Source records:
▼
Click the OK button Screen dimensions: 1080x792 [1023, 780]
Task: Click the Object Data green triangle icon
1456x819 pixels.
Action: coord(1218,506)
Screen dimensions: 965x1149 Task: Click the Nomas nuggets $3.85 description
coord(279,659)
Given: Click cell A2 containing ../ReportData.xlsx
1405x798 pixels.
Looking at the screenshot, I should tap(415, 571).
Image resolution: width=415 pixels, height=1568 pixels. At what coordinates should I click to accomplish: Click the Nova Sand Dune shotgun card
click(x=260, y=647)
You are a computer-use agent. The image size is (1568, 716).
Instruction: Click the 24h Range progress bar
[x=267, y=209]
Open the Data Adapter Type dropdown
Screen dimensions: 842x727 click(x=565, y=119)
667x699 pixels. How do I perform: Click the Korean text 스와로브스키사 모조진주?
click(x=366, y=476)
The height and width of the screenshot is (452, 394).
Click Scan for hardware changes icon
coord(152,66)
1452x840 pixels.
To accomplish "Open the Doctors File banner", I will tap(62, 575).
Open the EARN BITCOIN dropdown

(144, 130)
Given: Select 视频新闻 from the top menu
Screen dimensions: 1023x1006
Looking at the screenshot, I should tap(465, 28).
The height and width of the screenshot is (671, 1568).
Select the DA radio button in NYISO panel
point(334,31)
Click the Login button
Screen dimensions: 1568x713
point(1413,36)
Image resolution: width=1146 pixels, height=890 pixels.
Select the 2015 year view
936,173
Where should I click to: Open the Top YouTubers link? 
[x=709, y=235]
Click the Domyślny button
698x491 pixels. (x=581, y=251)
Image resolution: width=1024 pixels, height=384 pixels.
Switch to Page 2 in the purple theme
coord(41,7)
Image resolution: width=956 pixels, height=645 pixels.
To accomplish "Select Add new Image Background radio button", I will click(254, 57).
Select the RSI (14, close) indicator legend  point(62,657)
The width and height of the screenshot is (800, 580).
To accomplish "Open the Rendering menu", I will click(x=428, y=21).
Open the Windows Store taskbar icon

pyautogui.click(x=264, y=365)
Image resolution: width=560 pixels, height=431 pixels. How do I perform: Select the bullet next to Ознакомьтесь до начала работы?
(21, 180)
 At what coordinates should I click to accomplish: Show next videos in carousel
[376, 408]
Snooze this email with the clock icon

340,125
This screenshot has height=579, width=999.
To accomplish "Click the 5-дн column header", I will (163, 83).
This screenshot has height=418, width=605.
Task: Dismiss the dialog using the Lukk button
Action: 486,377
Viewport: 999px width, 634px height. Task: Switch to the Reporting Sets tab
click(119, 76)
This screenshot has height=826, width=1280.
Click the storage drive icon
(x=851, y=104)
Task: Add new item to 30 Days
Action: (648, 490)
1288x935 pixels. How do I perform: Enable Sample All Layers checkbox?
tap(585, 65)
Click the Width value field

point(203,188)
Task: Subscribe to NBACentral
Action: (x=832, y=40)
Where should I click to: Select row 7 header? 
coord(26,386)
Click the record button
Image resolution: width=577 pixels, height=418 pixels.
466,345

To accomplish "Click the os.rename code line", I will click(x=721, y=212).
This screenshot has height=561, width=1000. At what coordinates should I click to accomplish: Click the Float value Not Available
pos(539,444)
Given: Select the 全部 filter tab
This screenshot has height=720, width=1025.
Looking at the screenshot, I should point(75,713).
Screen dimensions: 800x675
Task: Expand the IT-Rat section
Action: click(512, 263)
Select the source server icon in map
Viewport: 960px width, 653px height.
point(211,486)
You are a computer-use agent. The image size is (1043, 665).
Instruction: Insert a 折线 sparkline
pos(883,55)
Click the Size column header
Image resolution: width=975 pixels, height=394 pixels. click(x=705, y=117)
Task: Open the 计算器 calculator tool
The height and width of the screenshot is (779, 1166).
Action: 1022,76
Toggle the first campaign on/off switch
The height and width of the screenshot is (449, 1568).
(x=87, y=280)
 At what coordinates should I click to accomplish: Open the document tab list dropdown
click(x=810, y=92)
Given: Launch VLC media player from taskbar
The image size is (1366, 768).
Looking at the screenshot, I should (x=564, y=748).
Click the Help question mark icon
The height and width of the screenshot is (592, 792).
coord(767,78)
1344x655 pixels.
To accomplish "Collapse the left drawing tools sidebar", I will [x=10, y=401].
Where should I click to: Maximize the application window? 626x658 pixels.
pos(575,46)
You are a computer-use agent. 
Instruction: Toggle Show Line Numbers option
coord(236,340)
▲
Task brief: Copy out the listing above, line by line and exactly, from its first line to the line holding "Given: Click cell", inclusive.

Answer to this task:
Click the OK button Screen dimensions: 1080x792 [1023, 780]
Task: Click the Object Data green triangle icon
1456x819 pixels.
Action: coord(1218,506)
Screen dimensions: 965x1149 Task: Click the Nomas nuggets $3.85 description
coord(279,659)
Given: Click cell A2 containing ../ReportData.xlsx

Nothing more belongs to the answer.